Objectives An interferon (IFN) gene signature (IGS) is present in approximately 50% of early, treatment naive rheumatoid arthritis (eRA) patients where it has been shown to negatively impact initial response to treatment. We wished to validate this effect and explore potential mechanisms of action. Methods In a multicentre inception cohort of eRA patients (n=191), we examined the whole blood IGS (MxA, IFI44L, OAS1, IFI6, ISG15) with reference to circulating IFN proteins, clinical outcomes and epigenetic influences on circulating CD19+ B and CD4+ T lymphocytes. Results We reproduced our previous findings demonstrating a raised baseline IGS. We additionally showed, for the first time, that the IGS in eRA reflects circulating IFN-alpha protein. Paired longitudinal analysis demonstrated a significant reduction between baseline and 6-month IGS and IFN-alpha levels (p<0.0001 for both). Despite this fall, a raised baseline IGS predicted worse 6-month clinical outcomes such as increased disease activity score (DAS-28, p=0.025) and lower likelihood of a good EULAR clinical response (p=0.034), which was independent of other conventional predictors of disease activity and clinical response.
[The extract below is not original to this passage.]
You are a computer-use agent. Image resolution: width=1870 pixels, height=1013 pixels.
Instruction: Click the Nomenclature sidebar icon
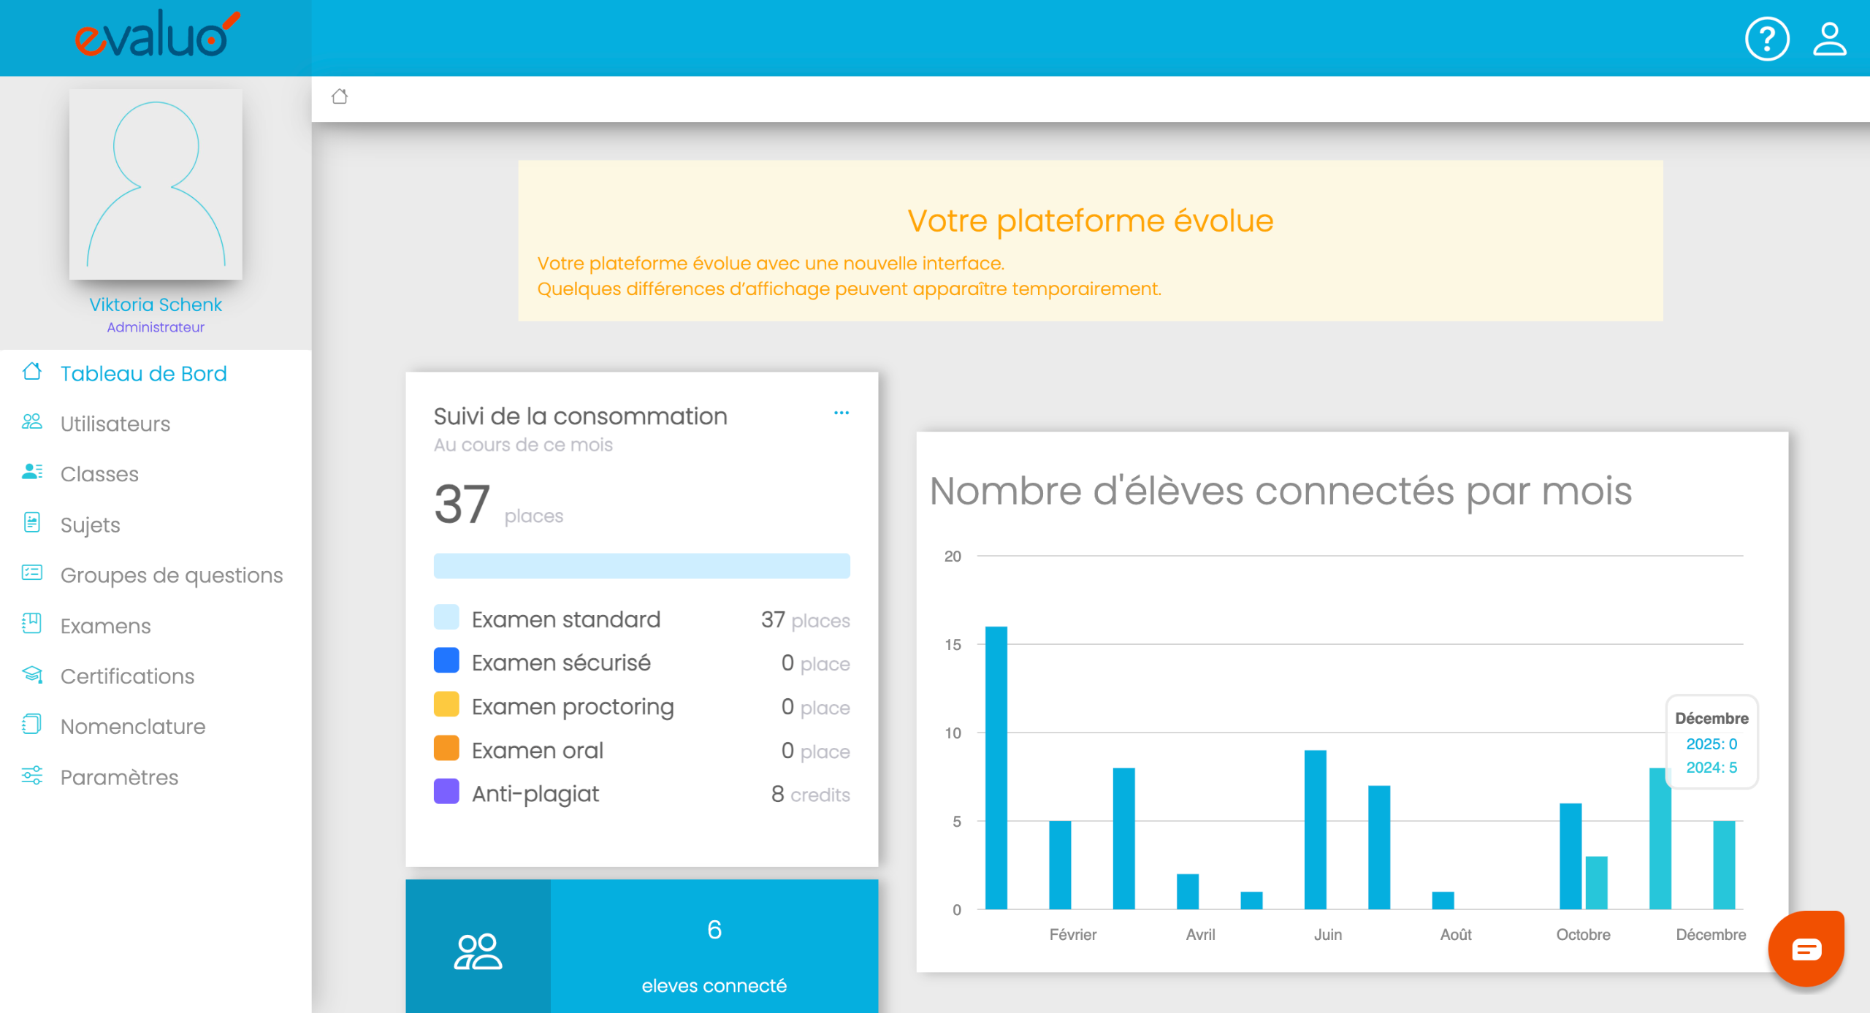pyautogui.click(x=32, y=725)
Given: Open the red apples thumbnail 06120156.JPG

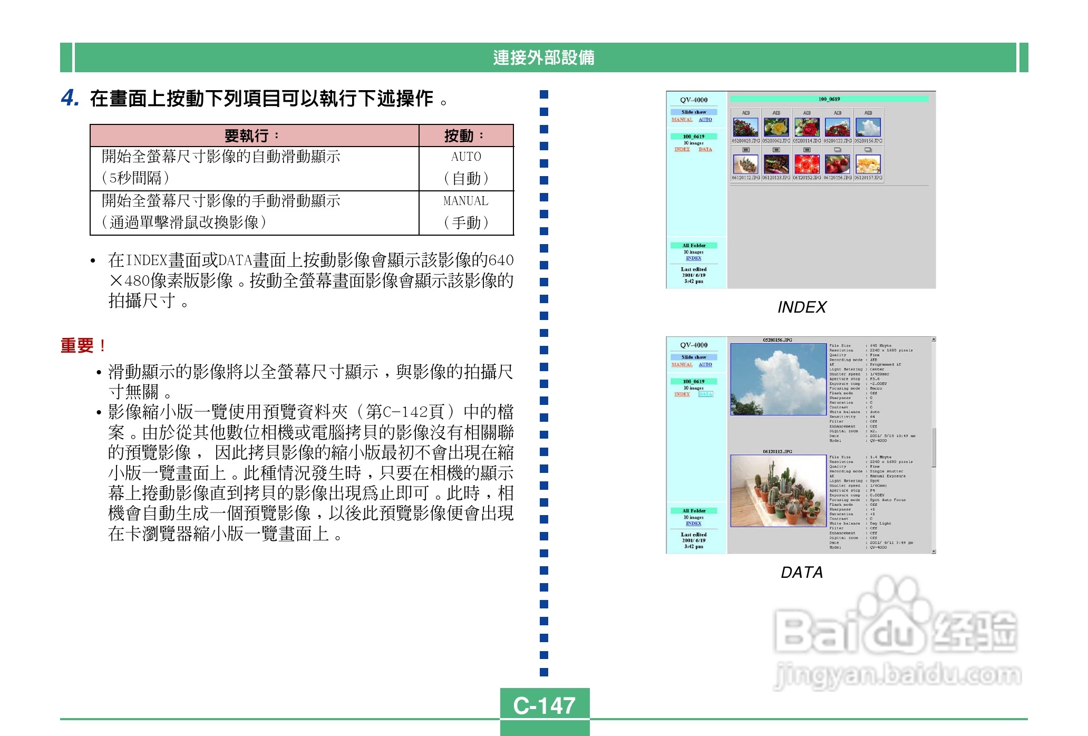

Molecular analysis of CD4+ T cells and CD19+ B cells demonstrated differentially methylated CPG sites and dysregulated expression of disease relevant genes, including PARP9, STAT1, and EPSTI1, associated with baseline IGS/IFN alpha levels. Differentially methylated CPG sites implicated altered transcription factor binding in B cells (GATA3, ETSI, NFATC2, EZH2) and T cells (p300, HIF1 alpha). Conclusions Our data suggest that, in eRA, IFN-alpha can cause a sustained, epigenetically mediated, pathogenic increase in lymphocyte activation and proliferation, and that the IGS is, therefore, a robust prognostic biomarker. Its persistent harmful effects provide a rationale for the initial therapeutic targeting of IFN-alpha in selected patients with eRA.